2 years ago | 2 min read

Cybercriminals still use email as the preferred channel to deliver their initial payload. Why? Because, the number of emails sent & received daily is more than 280 billion world wide. People use email, and inbox is a direct way to their personal lives.

Most of the mail received daily is spam, which is automatically separated from priority email by our mailing software. Things have definitely improved in terms of spam filtering but, cybercriminals always find innovative ways around the automated filter system.

And, in case of spear phishing, cybercriminals use advanced social engineering techniques to effectively by pass filtering systems & trick users into downloading unwanted malicious software.

For a safer email experience, you do not need cybersecurity experts or premium anti-virus software. Suspicious email can easily be detected once you know some of the basic traits of a malicious email. Following are five simple ways you can detect a malicious email.

Look for links & attachments

When analyzing malicious email, the first thing you need to look for is links and attachments. Cybercriminals usually deliver malicious code via attachments. They also use external links to lure users into downloading harmful code.

If the suspicious email contains links or attachments, you should act with extreme caution. Never click on links or attachments unless the email you received is from a 100% trusted source.
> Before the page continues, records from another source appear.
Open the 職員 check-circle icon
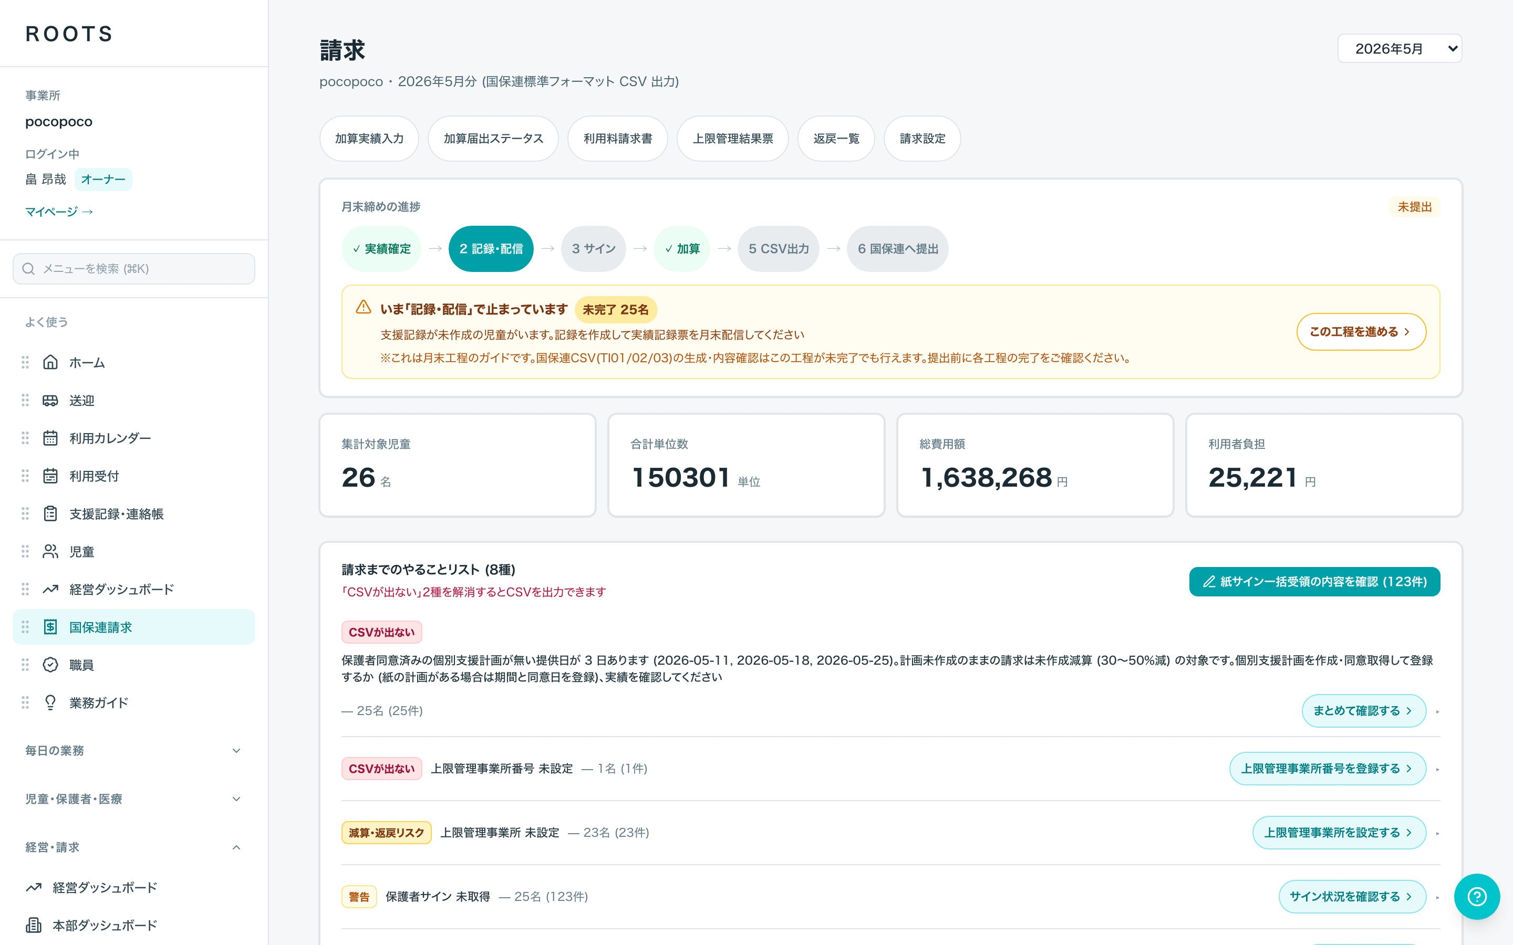The image size is (1513, 945). [50, 665]
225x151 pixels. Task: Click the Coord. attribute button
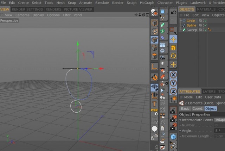point(198,109)
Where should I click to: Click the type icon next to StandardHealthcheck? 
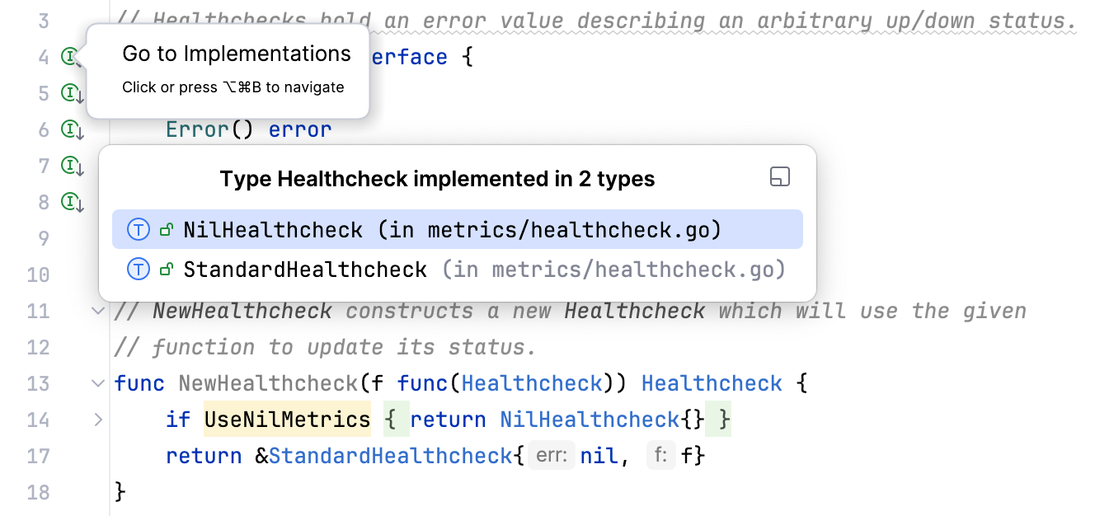pyautogui.click(x=138, y=269)
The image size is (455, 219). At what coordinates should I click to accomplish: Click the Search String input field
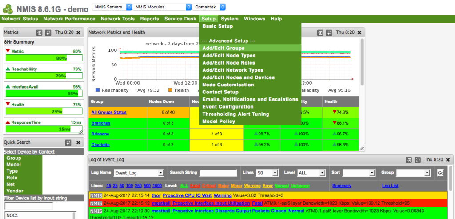pyautogui.click(x=218, y=173)
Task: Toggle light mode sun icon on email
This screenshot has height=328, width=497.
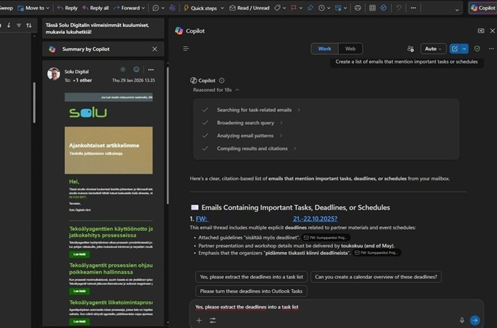Action: pyautogui.click(x=123, y=70)
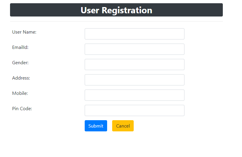Click the blue button under Pin Code
This screenshot has width=242, height=157.
(96, 126)
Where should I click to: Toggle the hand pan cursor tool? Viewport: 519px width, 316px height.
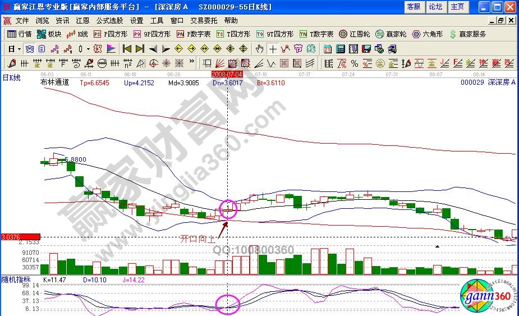point(259,49)
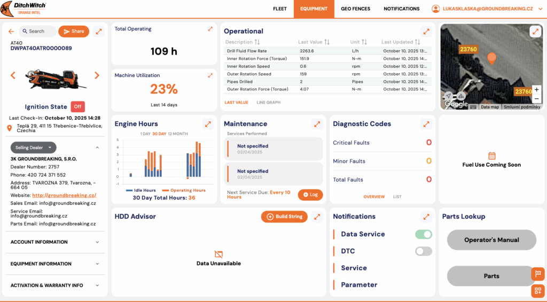Expand the Account Information section

(54, 242)
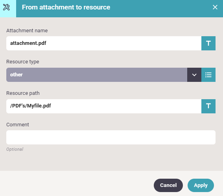Click the 'Resource path' label
Screen dimensions: 223x196
(x=23, y=93)
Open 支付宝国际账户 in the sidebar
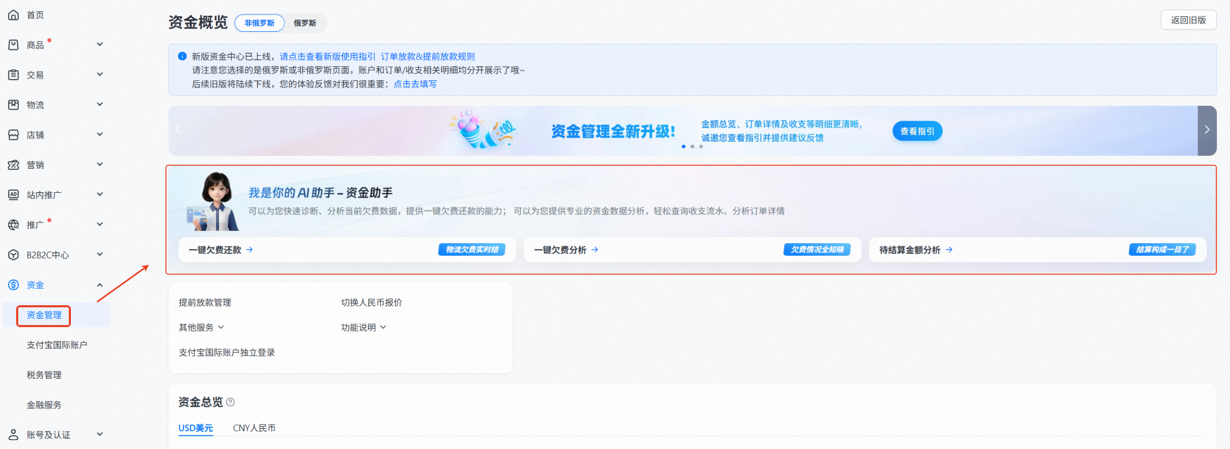The height and width of the screenshot is (449, 1230). [x=57, y=345]
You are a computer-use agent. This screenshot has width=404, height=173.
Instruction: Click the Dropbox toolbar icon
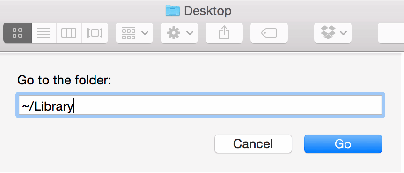click(328, 32)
Double check sender address

This is the most important part in ensuring if the suspicious email is safe or not. Always check the sender email address. It is always best to spam unknown senders.

Check sender details by clicking on the small down arrow icon under the sender address in gmail.

Look at sender details for suspicious email addresses and domain names. In case of spear phishing, attackers can also send from an address that looks similar to a person’s email you frequently communicate with. Therefore, it is very important to double check the sender address. And always make sure it is from a trusted person.

Look for relevance & context

Email that seems completely irrelevant is either spam or malicious. Never engage with irrelevant email received from unknown & strange addresses.

Example of irrelevant spam email.

Also look for context, email that doesn’t match your regular correspondence or communication patterns could be harmful. You must regularly analyze your inbox and clear any suspicious mail.

Never download misplaced attachments

Always deal your email with caution. Email attachments are always the first step in email based attack vectors. Even for trusted addresses never click on misplaced attachments.

Often we find email attachments that are misplaced or out of context. In these scenarios, it is best to ask the sender about the attached material.

In advanced targeted attacks, cybercriminals can send email that seem to be originated from a trusted person in your contacts. Therefore, it is always safe to ask the person via other means of communication like WhatsApp or txt message and inquire about the misplaced attachment.

Analyze email content

Content can tell a lot about the intent and purpose of an email. From irregular formatting to grammar errors, you can tell a lot about the writer just by analyzing the text. So, you can always read the email text to check if something is fishy.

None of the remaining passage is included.